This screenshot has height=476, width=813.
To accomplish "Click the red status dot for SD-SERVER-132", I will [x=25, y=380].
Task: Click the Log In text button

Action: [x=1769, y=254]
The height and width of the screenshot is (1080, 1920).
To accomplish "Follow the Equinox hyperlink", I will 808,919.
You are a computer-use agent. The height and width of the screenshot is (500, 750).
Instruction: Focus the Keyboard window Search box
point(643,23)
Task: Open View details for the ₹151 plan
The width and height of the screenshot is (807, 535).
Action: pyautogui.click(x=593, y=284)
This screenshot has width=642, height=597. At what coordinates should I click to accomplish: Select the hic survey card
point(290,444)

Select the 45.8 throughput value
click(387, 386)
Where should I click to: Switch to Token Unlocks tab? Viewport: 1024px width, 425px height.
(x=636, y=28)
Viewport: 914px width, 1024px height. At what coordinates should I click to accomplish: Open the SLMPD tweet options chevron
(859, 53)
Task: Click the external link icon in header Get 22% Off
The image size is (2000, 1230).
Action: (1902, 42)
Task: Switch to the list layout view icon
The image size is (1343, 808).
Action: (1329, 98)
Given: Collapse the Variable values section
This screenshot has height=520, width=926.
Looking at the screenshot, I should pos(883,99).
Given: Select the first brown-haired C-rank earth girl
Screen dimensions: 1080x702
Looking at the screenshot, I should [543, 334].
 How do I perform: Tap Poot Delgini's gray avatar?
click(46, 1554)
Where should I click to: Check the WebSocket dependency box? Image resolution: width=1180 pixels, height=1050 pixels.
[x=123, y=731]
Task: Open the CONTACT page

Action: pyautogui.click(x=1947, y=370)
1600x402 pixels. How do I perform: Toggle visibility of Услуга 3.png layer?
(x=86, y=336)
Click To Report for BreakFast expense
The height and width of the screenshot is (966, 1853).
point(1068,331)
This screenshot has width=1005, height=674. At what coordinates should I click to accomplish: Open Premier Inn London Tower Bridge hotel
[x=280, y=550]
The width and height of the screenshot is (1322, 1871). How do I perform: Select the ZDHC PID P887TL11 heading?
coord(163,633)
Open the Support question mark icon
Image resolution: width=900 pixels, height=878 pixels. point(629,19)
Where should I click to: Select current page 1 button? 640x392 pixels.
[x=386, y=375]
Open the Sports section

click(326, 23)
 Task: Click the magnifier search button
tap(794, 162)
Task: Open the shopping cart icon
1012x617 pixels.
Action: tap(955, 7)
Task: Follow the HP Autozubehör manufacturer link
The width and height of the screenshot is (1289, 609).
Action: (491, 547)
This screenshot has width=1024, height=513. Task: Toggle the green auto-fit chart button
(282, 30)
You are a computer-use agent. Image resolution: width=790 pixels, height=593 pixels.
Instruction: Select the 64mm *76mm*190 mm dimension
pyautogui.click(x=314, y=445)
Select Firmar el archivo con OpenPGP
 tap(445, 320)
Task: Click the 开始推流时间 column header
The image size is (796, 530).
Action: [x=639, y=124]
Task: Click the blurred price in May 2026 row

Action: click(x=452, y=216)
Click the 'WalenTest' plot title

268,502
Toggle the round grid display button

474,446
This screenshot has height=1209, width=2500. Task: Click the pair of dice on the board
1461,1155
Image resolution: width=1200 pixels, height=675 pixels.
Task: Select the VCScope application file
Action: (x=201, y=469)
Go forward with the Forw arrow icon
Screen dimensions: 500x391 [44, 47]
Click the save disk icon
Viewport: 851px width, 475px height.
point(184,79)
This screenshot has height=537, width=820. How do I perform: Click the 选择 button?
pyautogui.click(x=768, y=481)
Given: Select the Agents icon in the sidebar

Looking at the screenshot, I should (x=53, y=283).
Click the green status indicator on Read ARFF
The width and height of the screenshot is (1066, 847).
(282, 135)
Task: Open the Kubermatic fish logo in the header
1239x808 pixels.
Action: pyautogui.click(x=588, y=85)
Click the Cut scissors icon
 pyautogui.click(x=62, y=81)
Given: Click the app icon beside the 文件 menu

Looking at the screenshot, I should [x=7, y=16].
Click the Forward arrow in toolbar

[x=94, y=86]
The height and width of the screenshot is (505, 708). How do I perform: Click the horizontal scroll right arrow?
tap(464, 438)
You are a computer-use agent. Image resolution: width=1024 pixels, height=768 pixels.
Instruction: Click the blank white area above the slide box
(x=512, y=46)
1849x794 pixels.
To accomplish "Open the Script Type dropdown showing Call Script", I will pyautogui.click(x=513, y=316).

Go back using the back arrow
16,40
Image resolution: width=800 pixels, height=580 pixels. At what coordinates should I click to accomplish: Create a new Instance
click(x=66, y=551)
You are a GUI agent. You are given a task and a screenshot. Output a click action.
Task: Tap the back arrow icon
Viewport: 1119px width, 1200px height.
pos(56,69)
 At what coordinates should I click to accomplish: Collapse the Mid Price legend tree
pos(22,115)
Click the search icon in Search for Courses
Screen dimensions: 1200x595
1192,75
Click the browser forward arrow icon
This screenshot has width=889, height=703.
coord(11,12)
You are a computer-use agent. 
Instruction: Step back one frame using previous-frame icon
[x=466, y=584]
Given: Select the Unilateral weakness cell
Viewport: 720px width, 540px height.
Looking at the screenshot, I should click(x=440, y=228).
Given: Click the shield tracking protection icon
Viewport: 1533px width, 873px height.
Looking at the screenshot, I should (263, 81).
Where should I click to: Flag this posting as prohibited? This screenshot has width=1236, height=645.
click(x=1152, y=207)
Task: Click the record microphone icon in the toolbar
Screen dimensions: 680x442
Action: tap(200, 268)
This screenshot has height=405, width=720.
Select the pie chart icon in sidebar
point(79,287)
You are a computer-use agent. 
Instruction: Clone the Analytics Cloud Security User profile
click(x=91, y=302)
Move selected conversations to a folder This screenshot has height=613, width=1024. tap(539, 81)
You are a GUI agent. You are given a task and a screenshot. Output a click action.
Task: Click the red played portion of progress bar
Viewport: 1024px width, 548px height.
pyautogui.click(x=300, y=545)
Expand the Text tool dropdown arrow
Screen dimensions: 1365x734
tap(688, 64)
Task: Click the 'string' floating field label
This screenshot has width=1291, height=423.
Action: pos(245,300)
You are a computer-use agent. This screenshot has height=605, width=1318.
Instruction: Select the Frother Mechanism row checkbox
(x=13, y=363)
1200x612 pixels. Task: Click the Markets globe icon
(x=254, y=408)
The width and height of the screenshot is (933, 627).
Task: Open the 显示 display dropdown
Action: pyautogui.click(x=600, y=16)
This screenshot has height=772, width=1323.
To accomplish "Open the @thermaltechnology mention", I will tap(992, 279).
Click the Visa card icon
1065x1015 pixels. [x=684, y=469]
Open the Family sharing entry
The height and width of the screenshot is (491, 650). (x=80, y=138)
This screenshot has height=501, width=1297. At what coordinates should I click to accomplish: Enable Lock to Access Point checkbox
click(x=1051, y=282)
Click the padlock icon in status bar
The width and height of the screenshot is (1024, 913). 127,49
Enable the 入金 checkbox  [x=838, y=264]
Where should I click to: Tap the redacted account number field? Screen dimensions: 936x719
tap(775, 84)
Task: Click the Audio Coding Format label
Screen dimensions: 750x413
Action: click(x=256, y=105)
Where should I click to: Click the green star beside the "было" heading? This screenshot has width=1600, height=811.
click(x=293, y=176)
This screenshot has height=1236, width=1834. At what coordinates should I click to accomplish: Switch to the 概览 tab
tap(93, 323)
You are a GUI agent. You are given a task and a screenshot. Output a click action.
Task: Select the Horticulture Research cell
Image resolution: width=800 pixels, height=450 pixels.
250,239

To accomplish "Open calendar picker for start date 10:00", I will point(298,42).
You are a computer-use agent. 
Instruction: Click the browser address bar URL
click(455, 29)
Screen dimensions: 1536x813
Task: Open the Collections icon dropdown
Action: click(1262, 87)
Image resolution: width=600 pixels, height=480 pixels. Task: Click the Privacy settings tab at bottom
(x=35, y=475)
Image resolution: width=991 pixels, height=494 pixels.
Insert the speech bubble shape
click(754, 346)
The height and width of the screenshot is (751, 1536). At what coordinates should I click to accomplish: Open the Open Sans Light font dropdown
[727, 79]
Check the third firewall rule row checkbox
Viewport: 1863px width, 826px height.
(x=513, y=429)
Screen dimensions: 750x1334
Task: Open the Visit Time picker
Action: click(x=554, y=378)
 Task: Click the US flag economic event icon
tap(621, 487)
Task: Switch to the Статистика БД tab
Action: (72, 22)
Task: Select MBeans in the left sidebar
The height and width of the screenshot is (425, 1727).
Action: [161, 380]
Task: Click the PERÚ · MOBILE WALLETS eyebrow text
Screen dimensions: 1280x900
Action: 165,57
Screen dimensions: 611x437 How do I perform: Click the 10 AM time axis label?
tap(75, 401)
____________________
Bring together each line above where the string "cell" turns up.

Given: Select the Unilateral weakness cell
Task: Select the Horticulture Research cell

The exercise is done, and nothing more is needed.